【发布时间】:2020-11-03 09:41:21
【问题描述】:
我正在尝试使用 dask 来并行化一些代码。我并行化的函数有 3 个参数,但随着循环的进行,这些参数中只有一个会发生变化。这是我目前所拥有的:
import dask
import numpy as np
# Set up client
cluster = SLURMCluster(cores=1, memory='40 GB',
queue='brc', interface='em1',
log_directory='./dask_logs')
cluster.scale(jobs=2)
client = distributed.Client(cluster)
# Fuction to be parrallelised
def nT_loop(i, P,inv_DiagCe):
x = P[:,i]* np.squeeze(-inv_DiagCe)
return x
P = np.random.rand(64620, 64620)
inv_DiagCe = np.random.rand(64620)
# Run loop
res1=[]
for i in range(2):
res = dask.delayed(nT_loop)(i, P,inv_DiagCe)
res1.append(res)
# Compute results
res1 = dask.compute(*res1)
当我运行它时,它会给出以下错误:
~/miniconda3/envs/python38/lib/python3.8/site-packages/distributed/protocol/pickle.py in dumps(x, buffer_callback, protocol)
48 buffers.clear()
---> 49 result = pickle.dumps(x, **dump_kwargs)
50 if len(result) < 1000:
MemoryError:
During handling of the above exception, another exception occurred:
MemoryError Traceback (most recent call last)
~/wang_model/estimation.py in
208 #P[:,i] = P[:,i]* np.squeeze(-inv_DiagCe) #bsxfun(@times, P(:,i), -inv_DiagCe');
209
---> 210 res1 = dask.compute(*res1)
211 print(datetime.now().strftime("%H:%M:%S"))
~/miniconda3/envs/python38/lib/python3.8/site-packages/dask/base.py in compute(*args, **kwargs)
450 postcomputes.append(x.__dask_postcompute__())
451
--> 452 results = schedule(dsk, keys, **kwargs)
453 return repack([f(r, *a) for r, (f, a) in zip(results, postcomputes)])
454
~/miniconda3/envs/python38/lib/python3.8/site-packages/distributed/client.py in get(self, dsk, keys, restrictions, loose_restrictions, resources, sync, asynchronous, direct, retries, priority, fifo_timeout, actors, **kwargs)
2703 Client.compute: Compute asynchronous collections
2704 """
-> 2705 futures = self._graph_to_futures(
2706 dsk,
2707 keys=set(flatten([keys])),
~/miniconda3/envs/python38/lib/python3.8/site-packages/distributed/client.py in _graph_to_futures(self, dsk, keys, restrictions, loose_restrictions, priority, user_priority, resources, retries, fifo_timeout, actors)
2639 {
2640 "op": "update-graph",
-> 2641 "tasks": valmap(dumps_task, dsk),
2642 "dependencies": dependencies,
2643 "keys": list(map(tokey, keys)),
~/miniconda3/envs/python38/lib/python3.8/site-packages/cytoolz/dicttoolz.pyx in cytoolz.dicttoolz.valmap()
~/miniconda3/envs/python38/lib/python3.8/site-packages/cytoolz/dicttoolz.pyx in cytoolz.dicttoolz.valmap()

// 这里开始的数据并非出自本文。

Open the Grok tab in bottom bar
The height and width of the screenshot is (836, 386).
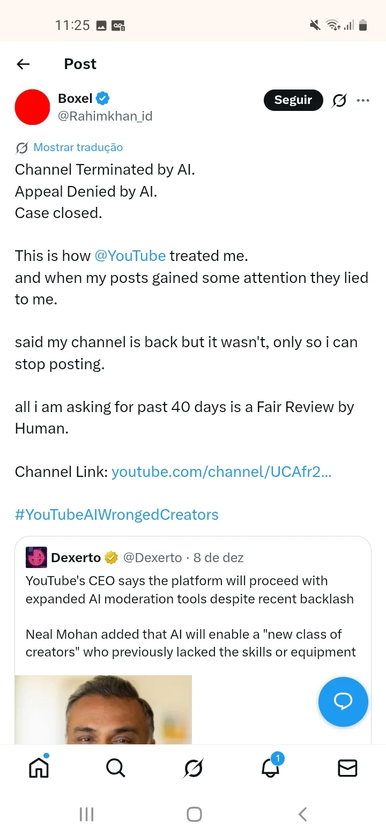click(x=193, y=768)
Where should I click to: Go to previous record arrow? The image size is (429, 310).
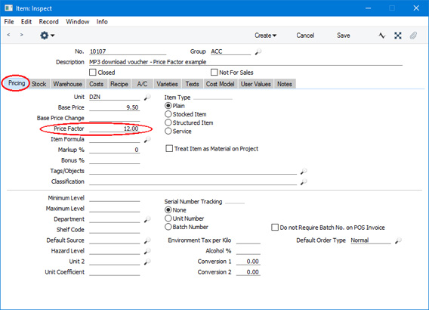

~/miniconda3/envs/python38/lib/python3.8/site-packages/distributed/worker.py in dumps_task(task)
3356 return d
3357 elif not any(map(_maybe_complex, task[1:])):
-> 3358 return {"function": dumps_function(task[0]), "args": warn_dumps(task[1:])}
3359 return to_serialize(task)
3360
~/miniconda3/envs/python38/lib/python3.8/site-packages/distributed/worker.py in warn_dumps(obj, dumps, limit)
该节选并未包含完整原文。